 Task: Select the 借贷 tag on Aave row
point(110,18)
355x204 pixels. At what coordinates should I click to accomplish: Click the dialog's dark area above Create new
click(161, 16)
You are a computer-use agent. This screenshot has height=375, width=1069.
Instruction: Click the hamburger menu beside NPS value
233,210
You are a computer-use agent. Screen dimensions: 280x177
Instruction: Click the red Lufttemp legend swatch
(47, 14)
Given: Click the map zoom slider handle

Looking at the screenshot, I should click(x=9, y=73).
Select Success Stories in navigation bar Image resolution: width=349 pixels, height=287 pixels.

==

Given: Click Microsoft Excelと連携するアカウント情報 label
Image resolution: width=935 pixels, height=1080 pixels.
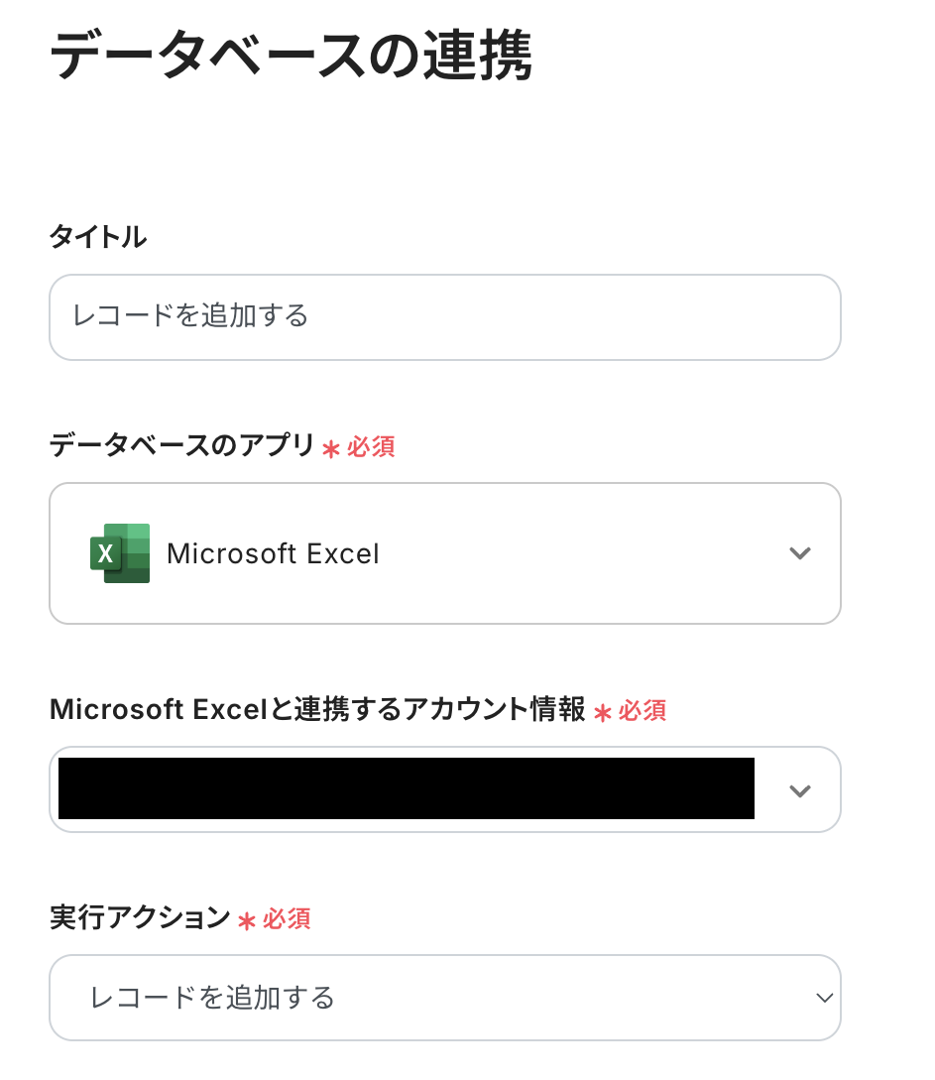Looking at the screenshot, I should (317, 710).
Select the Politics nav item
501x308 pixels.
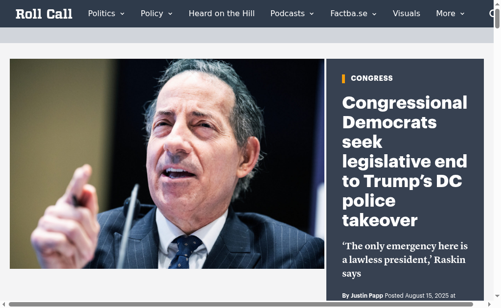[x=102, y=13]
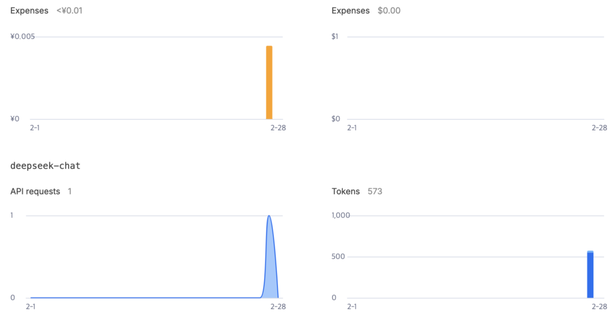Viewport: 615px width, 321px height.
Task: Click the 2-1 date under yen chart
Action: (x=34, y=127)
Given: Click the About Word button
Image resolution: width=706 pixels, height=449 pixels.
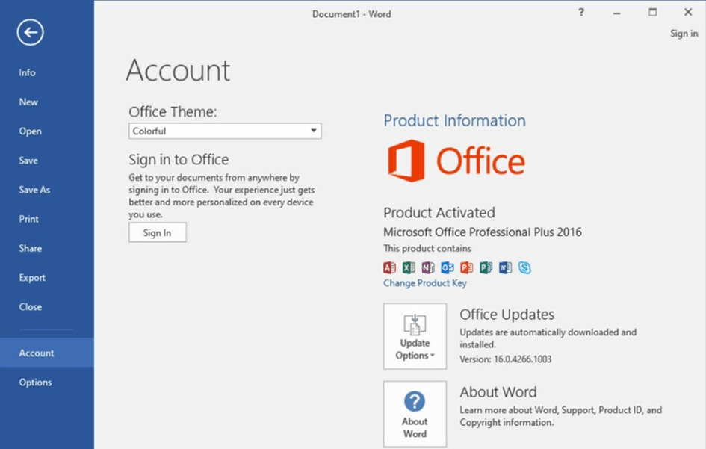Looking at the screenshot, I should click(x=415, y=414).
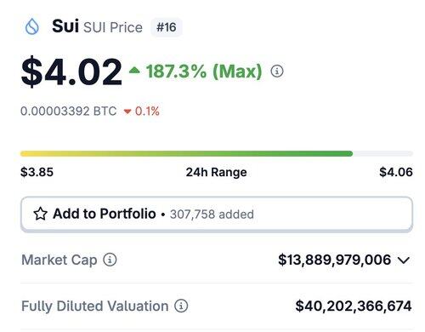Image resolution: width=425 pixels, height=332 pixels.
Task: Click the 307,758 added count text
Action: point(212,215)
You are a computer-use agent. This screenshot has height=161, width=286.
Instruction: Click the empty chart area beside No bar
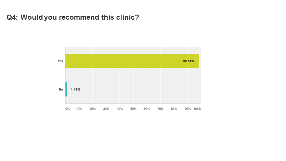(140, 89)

==

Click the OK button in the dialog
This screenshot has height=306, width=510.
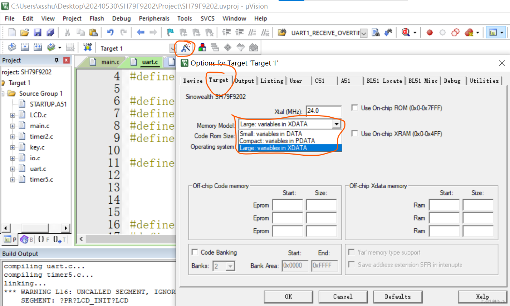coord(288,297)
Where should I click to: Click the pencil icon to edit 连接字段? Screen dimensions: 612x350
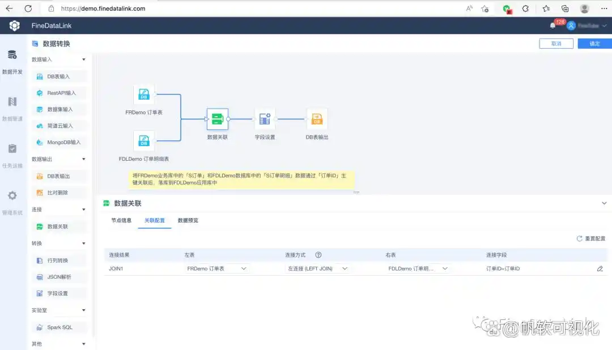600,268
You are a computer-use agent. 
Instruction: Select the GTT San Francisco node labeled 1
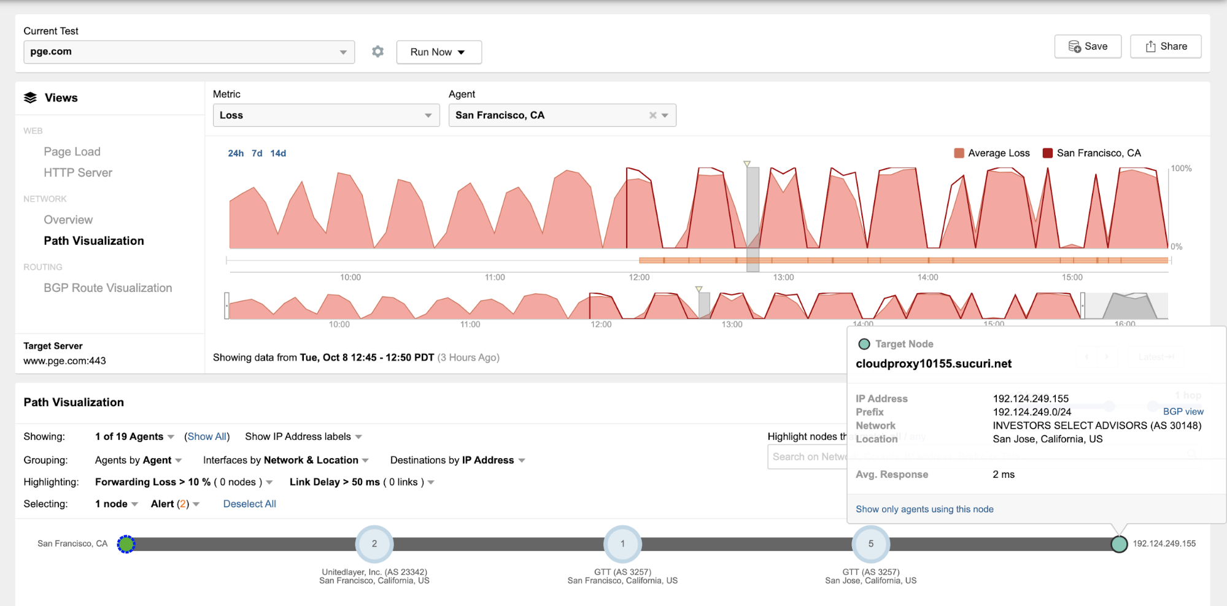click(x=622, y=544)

**TASK OBJECTIVE:** Copy the lines above word for word, starting at the line that contains "Task: Select the 借贷 tag on Aave row" and ending at the line that contains "Select Success Stories", with both of those lines included.

**OUTPUT FOR THIS EXERCISE:**
 Task: Select the 借贷 tag on Aave row
point(110,18)
355x204 pixels. At what coordinates should I click to accomplish: Click the dialog's dark area above Create new
click(161, 16)
You are a computer-use agent. This screenshot has height=375, width=1069.
Instruction: Click the hamburger menu beside NPS value
233,210
You are a computer-use agent. Screen dimensions: 280x177
Instruction: Click the red Lufttemp legend swatch
(47, 14)
Given: Click the map zoom slider handle

Looking at the screenshot, I should click(x=9, y=73).
Select Success Stories in navigation bar Image resolution: width=349 pixels, height=287 pixels.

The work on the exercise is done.